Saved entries
▼

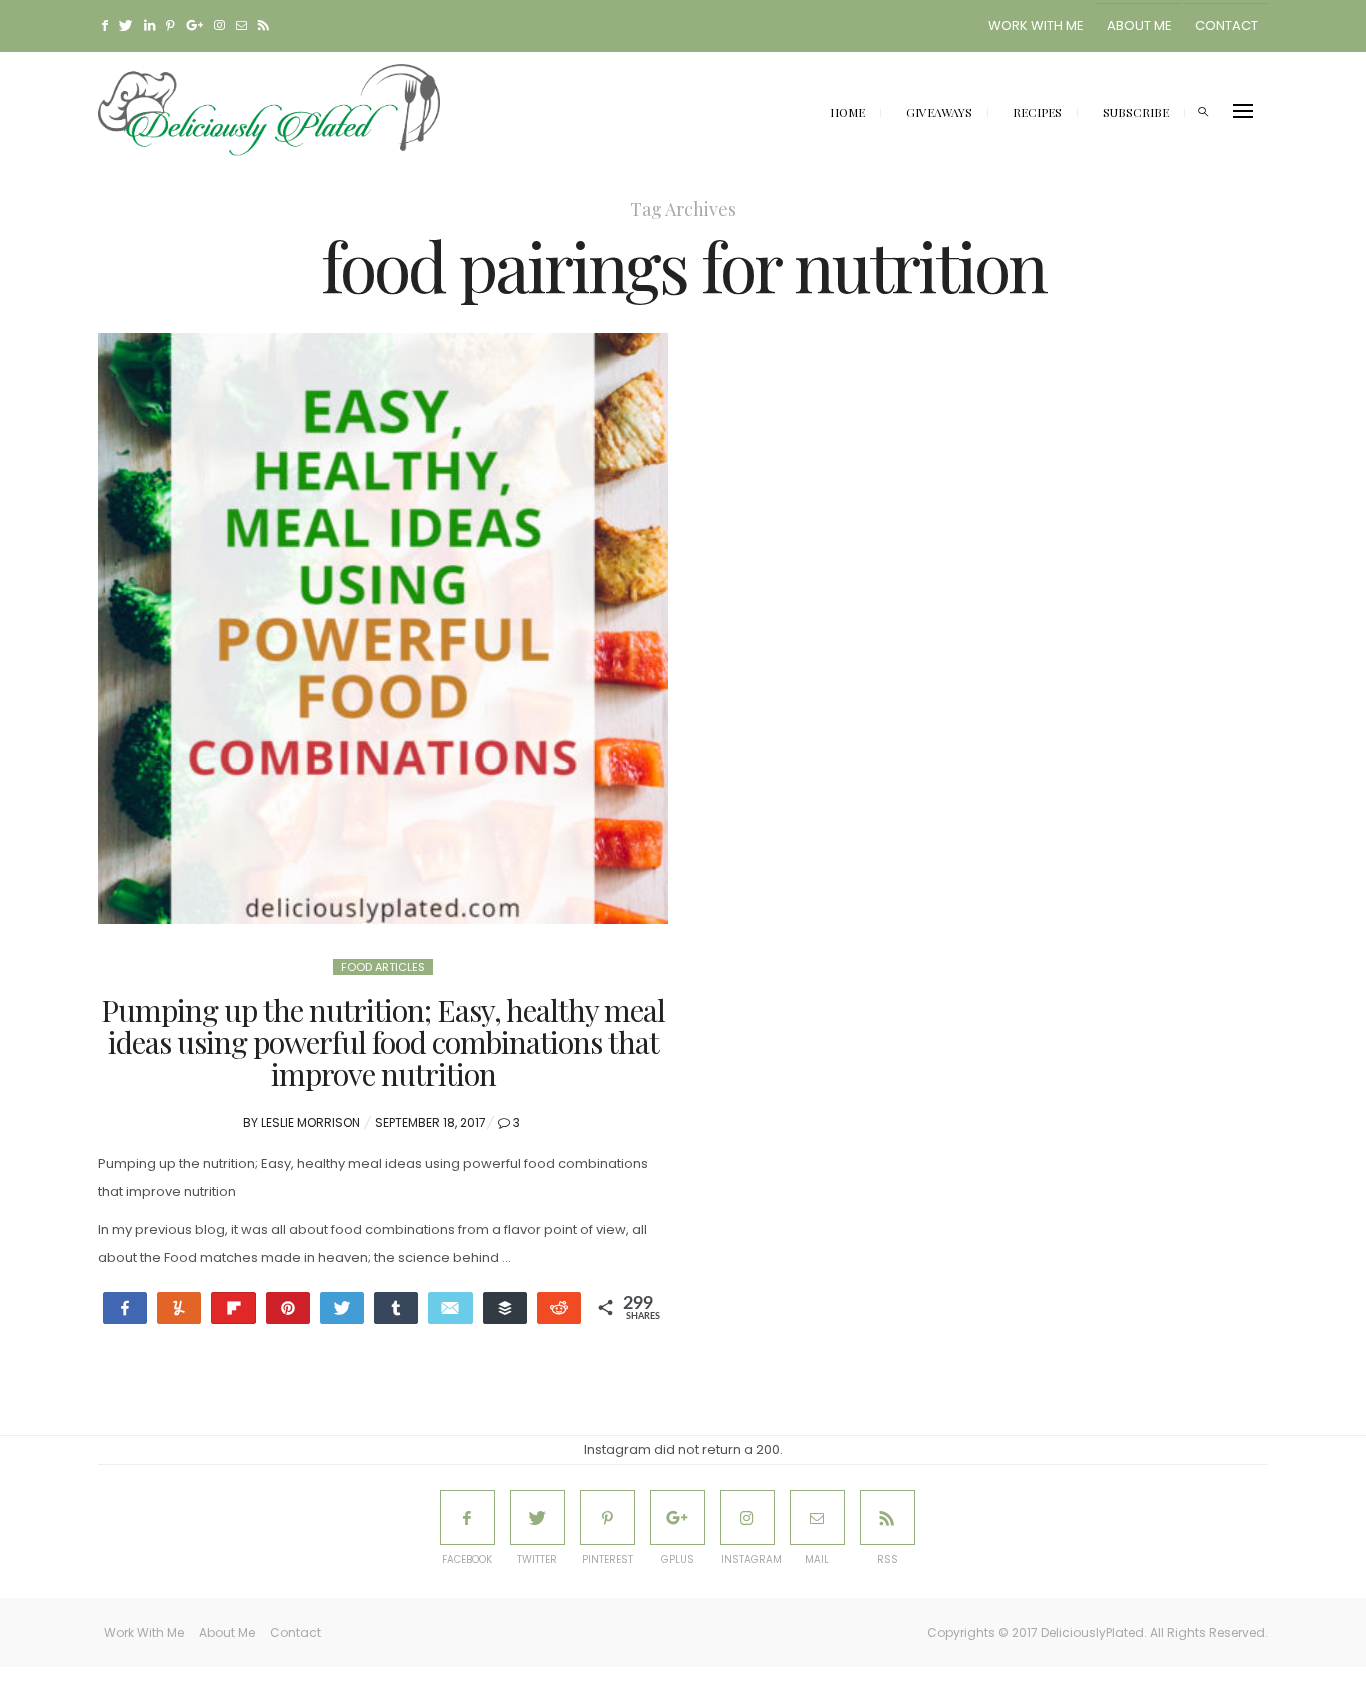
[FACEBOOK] (467, 1517)
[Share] (125, 1308)
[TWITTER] (537, 1517)
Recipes (1037, 112)
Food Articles (383, 967)
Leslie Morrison (310, 1122)
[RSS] (887, 1517)
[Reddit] (559, 1308)
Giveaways (939, 112)
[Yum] (179, 1308)
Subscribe (1136, 112)
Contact (1226, 25)
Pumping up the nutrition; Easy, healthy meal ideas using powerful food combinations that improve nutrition (383, 1042)
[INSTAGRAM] (747, 1517)
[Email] (450, 1308)
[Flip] (233, 1308)
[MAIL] (817, 1517)
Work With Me (1036, 25)
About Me (1139, 25)
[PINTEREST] (607, 1517)
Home (847, 112)
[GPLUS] (677, 1517)
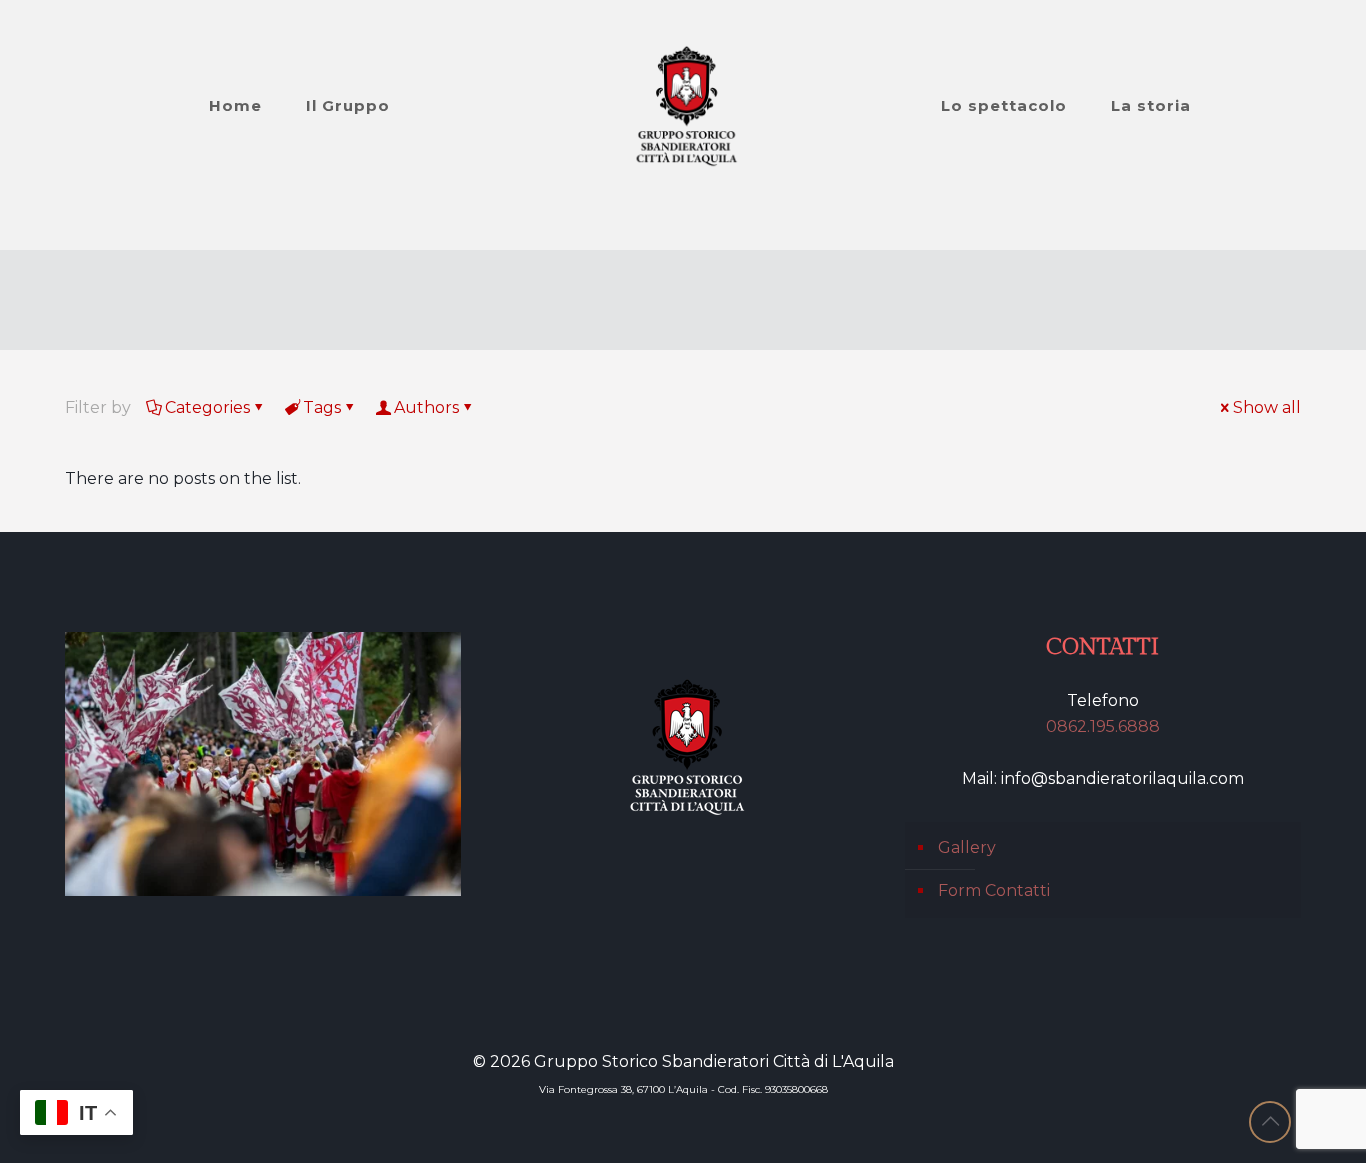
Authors (426, 407)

▲

* _Problem details_
Give back the entries above exactly as they stand. Leave the images out.

* _Exercise solution_
[FACEBOOK] (467, 1517)
[Share] (125, 1308)
[TWITTER] (537, 1517)
Recipes (1037, 112)
Food Articles (383, 967)
Leslie Morrison (310, 1122)
[RSS] (887, 1517)
[Reddit] (559, 1308)
Giveaways (939, 112)
[Yum] (179, 1308)
Subscribe (1136, 112)
Contact (1226, 25)
Pumping up the nutrition; Easy, healthy meal ideas using powerful food combinations that improve nutrition (383, 1042)
[INSTAGRAM] (747, 1517)
[Email] (450, 1308)
[Flip] (233, 1308)
[MAIL] (817, 1517)
Work With Me (1036, 25)
About Me (1139, 25)
[PINTEREST] (607, 1517)
Home (847, 112)
[GPLUS] (677, 1517)
Authors (426, 407)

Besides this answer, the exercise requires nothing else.